UT President J. Wade Gilley and his wife, Nan, are pledging $50,000 to the university for an annual lecture that will honor the Tennessee native and 1941 UT graduate.

The UT president made the announcement Friday following a lecture by Buchanan that preceded Gilley’s inauguration as 20th president of UT. The pair became friends at George Mason University where Buchanan is Harris Professor of Economics and Gilley was senior vice president in the 1980s.

“Jim Buchanan is a friend and colleague to Nan and me, and he is one of UT’s most distinguished graduates,” Gilley said. “He honored me by speaking at my inauguration.

“We are very pleased to honor him with this lectureship at his alma mater and hope that other, similar opportunities will present themselves in the future.”

The James M. Buchanan Lectureship in Political Economy will fund an annual lecture prepared and delivered by a UT faculty member in either economics or political science. The faculty member will be chosen each year by a university committee and will receive a $4,000 stipend, Gilley said.

“The award is intended to encourage individual faculty in their scholarship endeavors and build a stronger core of university teachers and researchers over the years,” Gilley said.

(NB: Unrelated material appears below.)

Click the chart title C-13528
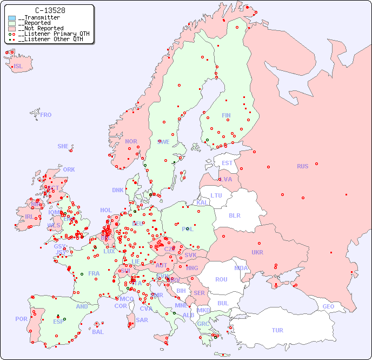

Buchanan, who won the Nobel Prize in economics in 1986, earned the bachelor’s degree from Middle Tennessee State, the master’s from UT and the doctorate from the University of Chicago.

He served on the UT-Knoxville faculty from 1948 to 1951 and headed the economics departments at Florida State University and the University of Virginia before going to George Mason.

Buchanan won the Nobel Prize for his work in public choice theory – a field of study he has explored in more than 13 books and numerous articles.